Ci troviamo, in effetti, fra le pagine del primo capitolo della serie noir che
vede in azione il sopra accennato ex giudice e il commissario Miceli, ovvero
gli stessi protagonisti di Commissario, domani ucciderò Labruna, Lo specchio
del barbiere e La morte al cancello. Quando una serie di romanzi polizieschi
può permettersi un continuum e riedizioni così di successo, significa che i
personaggi e il clima attorno a loro sono azzeccati, tanto meglio se
impreziositi da un po' di ironia e senso dell'umorismo.
La trama parla di due famiglie legate da una forte amicizia. Un incidente
stradale uccide Giulia, la piccola bimba di un noto avvocato e di una stimata
pneumologa, mentre si avvia al parco, accompagnata da Santina, la sua baby
sitter. Sembra solo una drammatica fatalità, ma da quel momento si scatena una
serie di delitti che con la morte della piccola parrebbe non avessero nulla a
che fare. Morti apparentemente slegate. Una calibro 22 sputa pallottole in
maniera si direbbe folle e del tutto casuale.
Una sfida veramente ardua per Petri e Miceli e per i poliziotti che fanno loro
corona, una vera carambola di sorprese e nel contempo una critica agli usi
borghesi, espressi in maniera sorniona.
Il finale del sorprendente caso sta al lettore che arriverà trafelato al
finale, perché è un libro che si legge in fretta, premuti da grande curiosità.
Simoni sostiene di scrivere in maniera simenoniana, un po' come gli scrittori
detti “ciechi” – aggiungiamo noi – facendo seguire un capitolo dopo l'altro,
senza conoscere in anticipo quello del giorno successivo. Forse è anche questa
tecnica a regalare movimento e naturalezza alla sua simpatica scrittura.

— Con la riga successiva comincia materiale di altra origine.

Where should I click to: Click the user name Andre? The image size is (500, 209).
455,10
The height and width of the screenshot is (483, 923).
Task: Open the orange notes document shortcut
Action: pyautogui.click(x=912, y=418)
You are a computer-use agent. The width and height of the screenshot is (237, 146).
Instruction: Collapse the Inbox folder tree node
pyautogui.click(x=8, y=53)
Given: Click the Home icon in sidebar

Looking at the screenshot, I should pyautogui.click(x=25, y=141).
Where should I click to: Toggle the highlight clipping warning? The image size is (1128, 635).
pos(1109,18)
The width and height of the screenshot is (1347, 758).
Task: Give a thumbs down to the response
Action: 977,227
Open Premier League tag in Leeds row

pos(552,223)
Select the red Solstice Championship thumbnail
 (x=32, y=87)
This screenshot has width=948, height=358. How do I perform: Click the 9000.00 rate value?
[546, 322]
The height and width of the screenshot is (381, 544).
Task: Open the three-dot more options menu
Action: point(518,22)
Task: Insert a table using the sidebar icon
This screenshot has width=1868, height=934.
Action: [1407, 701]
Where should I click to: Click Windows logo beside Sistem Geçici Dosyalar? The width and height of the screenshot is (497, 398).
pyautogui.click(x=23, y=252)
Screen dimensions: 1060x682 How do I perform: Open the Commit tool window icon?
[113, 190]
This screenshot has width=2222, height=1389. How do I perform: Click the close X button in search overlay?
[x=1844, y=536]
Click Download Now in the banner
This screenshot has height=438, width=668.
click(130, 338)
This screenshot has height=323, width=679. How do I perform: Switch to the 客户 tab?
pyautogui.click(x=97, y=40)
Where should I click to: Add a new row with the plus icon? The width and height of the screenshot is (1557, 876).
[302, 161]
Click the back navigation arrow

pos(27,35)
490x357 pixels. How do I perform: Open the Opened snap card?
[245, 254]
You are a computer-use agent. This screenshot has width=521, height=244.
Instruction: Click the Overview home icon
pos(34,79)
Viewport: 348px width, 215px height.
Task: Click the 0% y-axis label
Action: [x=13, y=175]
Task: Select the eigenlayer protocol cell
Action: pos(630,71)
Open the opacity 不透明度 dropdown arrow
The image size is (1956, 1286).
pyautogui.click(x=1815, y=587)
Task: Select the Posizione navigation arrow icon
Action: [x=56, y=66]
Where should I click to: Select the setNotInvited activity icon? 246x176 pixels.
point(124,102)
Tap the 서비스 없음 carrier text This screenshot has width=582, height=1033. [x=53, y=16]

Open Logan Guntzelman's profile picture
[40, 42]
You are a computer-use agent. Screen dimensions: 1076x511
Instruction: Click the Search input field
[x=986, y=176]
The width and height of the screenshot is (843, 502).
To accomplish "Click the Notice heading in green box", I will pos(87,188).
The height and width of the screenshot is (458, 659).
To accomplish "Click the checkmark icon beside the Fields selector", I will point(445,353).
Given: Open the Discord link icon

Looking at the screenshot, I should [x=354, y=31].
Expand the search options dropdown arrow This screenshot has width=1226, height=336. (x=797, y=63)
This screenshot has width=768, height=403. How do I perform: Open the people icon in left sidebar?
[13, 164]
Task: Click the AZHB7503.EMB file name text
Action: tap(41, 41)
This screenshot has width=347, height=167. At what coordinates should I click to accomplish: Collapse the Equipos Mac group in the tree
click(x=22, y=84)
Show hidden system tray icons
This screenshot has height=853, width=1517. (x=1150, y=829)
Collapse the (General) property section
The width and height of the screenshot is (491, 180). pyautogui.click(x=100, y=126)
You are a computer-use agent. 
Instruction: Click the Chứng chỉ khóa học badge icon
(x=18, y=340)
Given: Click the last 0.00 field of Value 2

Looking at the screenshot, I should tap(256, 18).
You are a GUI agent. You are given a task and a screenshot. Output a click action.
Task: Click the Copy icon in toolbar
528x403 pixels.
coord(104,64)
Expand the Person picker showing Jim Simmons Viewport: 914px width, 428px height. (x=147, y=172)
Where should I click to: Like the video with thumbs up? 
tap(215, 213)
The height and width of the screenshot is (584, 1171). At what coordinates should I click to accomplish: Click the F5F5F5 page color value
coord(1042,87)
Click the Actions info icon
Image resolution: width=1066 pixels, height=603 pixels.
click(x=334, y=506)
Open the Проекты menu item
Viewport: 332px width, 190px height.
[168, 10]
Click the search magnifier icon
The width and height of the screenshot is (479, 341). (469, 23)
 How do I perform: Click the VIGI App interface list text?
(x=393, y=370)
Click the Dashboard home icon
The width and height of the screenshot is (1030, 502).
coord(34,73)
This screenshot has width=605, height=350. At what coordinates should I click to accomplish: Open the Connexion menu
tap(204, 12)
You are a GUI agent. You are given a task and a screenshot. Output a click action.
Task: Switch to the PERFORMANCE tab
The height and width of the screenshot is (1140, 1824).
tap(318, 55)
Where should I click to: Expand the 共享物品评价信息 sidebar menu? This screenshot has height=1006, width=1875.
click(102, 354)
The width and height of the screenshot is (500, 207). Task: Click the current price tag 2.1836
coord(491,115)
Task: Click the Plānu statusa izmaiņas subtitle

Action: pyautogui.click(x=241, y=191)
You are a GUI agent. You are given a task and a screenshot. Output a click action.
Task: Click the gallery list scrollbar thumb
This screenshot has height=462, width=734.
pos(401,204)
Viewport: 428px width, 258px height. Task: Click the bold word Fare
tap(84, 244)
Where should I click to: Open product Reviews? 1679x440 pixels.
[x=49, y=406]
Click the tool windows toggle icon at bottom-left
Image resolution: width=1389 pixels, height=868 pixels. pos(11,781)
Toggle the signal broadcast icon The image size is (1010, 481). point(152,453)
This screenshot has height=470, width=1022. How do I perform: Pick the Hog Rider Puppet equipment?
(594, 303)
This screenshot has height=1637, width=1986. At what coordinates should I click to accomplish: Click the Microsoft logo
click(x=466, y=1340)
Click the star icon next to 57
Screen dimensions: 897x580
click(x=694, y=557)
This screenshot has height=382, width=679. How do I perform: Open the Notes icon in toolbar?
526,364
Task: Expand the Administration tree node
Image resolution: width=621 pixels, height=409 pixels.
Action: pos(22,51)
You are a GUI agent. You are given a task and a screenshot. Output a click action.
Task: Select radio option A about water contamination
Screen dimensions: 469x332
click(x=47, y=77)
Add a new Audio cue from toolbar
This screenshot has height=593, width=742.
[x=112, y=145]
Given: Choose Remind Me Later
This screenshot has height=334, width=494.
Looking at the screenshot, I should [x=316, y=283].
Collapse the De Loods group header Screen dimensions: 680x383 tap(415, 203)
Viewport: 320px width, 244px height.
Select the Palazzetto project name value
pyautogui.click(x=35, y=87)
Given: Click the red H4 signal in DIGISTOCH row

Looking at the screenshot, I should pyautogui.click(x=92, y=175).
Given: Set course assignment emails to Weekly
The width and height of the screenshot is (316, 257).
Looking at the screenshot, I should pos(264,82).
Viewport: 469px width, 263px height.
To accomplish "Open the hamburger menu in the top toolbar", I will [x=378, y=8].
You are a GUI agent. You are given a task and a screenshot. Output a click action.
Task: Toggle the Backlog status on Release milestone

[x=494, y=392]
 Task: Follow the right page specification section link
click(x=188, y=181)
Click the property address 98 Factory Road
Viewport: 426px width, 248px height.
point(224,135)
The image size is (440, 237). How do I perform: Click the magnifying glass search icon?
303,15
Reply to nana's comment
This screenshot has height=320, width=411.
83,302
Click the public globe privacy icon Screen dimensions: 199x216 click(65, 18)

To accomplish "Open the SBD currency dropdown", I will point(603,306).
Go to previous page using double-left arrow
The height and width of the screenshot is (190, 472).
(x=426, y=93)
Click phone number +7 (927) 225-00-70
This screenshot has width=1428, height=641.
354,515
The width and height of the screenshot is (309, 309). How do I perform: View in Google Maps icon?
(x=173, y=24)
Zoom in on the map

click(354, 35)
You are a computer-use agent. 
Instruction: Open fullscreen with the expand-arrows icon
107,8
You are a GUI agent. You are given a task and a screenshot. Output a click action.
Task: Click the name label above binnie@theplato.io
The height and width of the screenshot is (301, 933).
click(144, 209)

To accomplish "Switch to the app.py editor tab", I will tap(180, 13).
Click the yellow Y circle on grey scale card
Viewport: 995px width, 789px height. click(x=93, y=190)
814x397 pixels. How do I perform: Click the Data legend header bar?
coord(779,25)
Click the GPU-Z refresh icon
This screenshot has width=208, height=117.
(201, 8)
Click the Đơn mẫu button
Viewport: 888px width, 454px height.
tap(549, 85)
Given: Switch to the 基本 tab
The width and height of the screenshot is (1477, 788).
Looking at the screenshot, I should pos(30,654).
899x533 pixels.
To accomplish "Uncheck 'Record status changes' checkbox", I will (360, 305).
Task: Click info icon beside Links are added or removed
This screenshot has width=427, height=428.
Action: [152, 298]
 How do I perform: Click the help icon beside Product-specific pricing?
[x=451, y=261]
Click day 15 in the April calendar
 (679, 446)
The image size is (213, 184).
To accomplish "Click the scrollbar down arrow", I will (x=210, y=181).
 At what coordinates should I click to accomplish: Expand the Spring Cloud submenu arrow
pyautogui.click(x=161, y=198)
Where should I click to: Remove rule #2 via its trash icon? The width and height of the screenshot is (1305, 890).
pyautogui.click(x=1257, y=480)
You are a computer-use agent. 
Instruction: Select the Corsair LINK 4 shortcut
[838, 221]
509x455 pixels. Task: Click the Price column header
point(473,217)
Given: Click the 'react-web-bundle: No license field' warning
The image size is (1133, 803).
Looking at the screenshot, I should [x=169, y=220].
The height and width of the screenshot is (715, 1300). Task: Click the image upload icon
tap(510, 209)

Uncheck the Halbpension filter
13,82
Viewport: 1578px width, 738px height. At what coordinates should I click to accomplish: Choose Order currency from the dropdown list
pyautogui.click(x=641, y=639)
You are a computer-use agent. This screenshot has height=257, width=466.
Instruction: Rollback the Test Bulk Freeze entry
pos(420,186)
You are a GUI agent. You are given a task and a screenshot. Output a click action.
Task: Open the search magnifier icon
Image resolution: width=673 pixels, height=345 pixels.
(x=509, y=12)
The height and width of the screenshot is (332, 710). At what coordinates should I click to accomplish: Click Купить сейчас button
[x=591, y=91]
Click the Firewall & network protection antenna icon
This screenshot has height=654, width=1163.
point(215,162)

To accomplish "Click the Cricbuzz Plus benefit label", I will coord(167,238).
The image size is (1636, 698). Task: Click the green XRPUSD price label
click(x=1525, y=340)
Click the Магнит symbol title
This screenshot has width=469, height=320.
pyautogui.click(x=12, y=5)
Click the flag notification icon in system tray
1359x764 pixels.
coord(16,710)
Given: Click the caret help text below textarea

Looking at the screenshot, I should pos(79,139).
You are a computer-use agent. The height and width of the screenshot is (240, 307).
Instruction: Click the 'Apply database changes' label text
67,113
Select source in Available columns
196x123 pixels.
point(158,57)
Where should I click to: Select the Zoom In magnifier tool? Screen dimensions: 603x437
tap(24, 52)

Parlando dei suoi personaggi, ancora in postfazione al romanzo, l'autore ci
confida come anche il commissario Miceli non sia un personaggio inventato, ‹‹ma
un uomo che, stringendo i denti, sta faticosamente affrontando gli ultimi anni
di lavoro e che a Petri è legato da un rapporto d'antica data, fatto di stima,
d'amicizia e di rispetto reciproci, e dal comune desiderio di raggiungere un
obiettivo, quello della verità. Ovviamente, una verità umana, che a volte
sembra sfuggire, in un momento della loro vita in cui nel mondo che li circonda
non esistono più solo il bianco e il nero, ma il colore dominante appare il
grigio›.
E noi, come potremmo dare torto a questo giallista d'eccezione?